Your goal. Present the listing below as a Markdown table with the columns Row and Line. Start with the line containing "Given: Click the Nombre column header", continue through the line containing "Looking at the screenshot, I should 31,78.", skip blank lines, and leave the pictures out.

Provided entries.

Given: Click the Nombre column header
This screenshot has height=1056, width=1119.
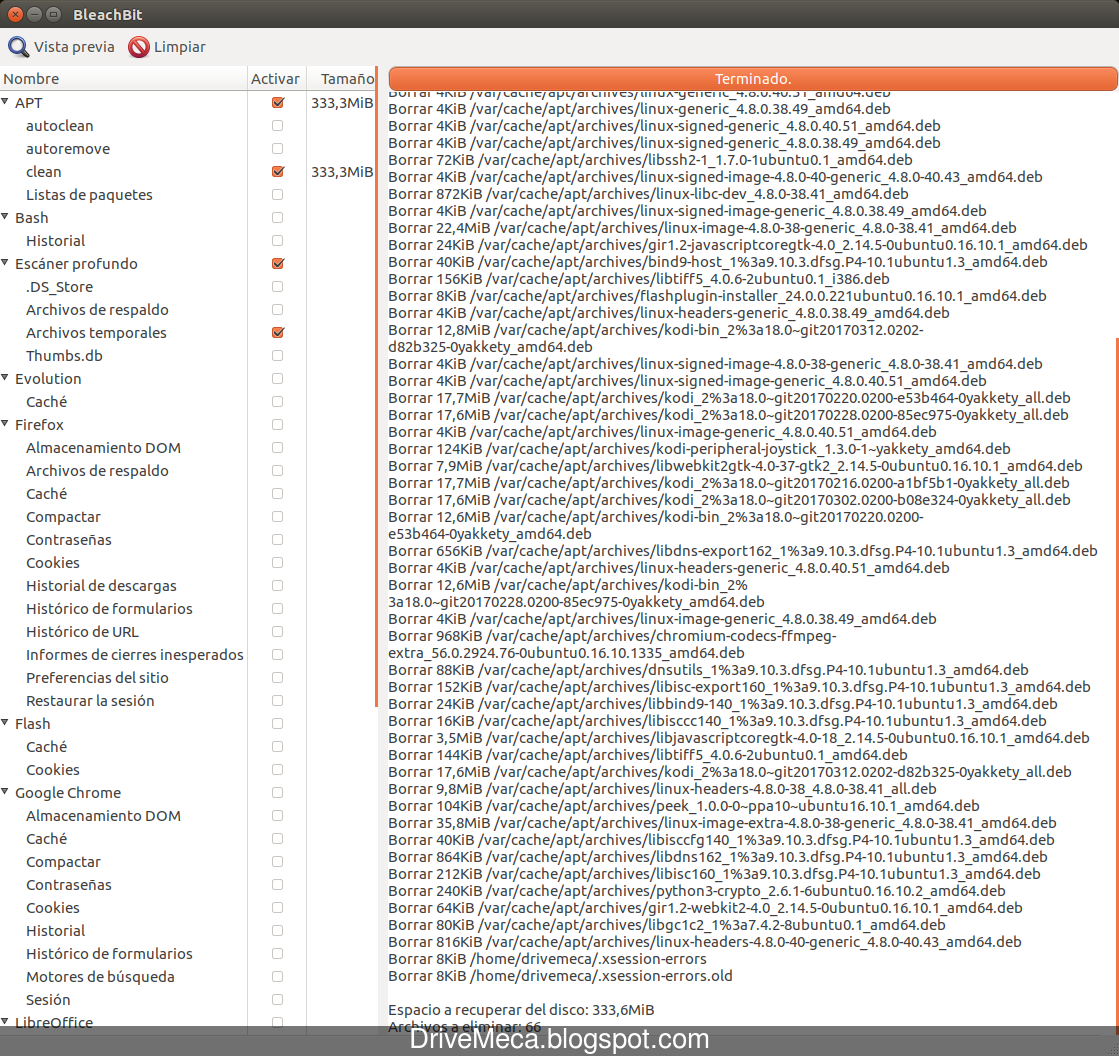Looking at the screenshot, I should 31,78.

==

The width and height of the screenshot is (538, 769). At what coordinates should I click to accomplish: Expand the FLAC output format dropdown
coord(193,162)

--

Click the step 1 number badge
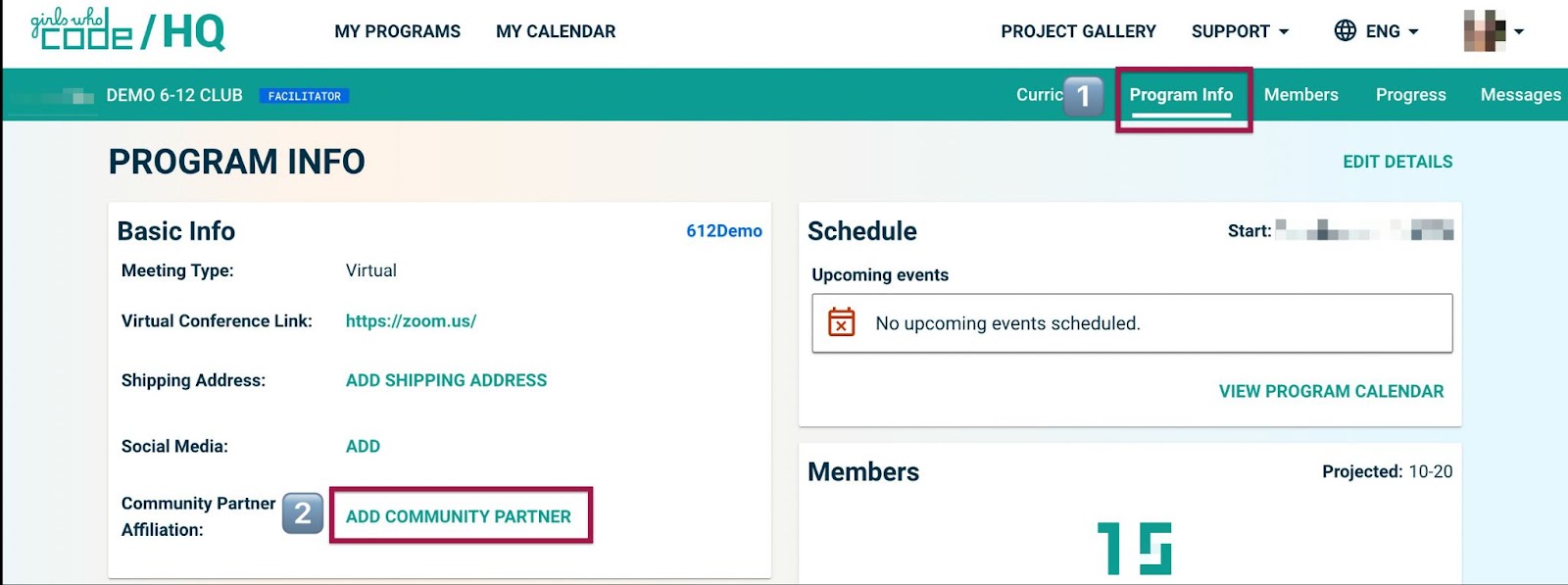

Exercise answer.
| Row | Line |
|---|---|
| 1 | Given: Click the Nombre column header |
| 2 | This screenshot has height=1056, width=1119. |
| 3 | Looking at the screenshot, I should 31,78. |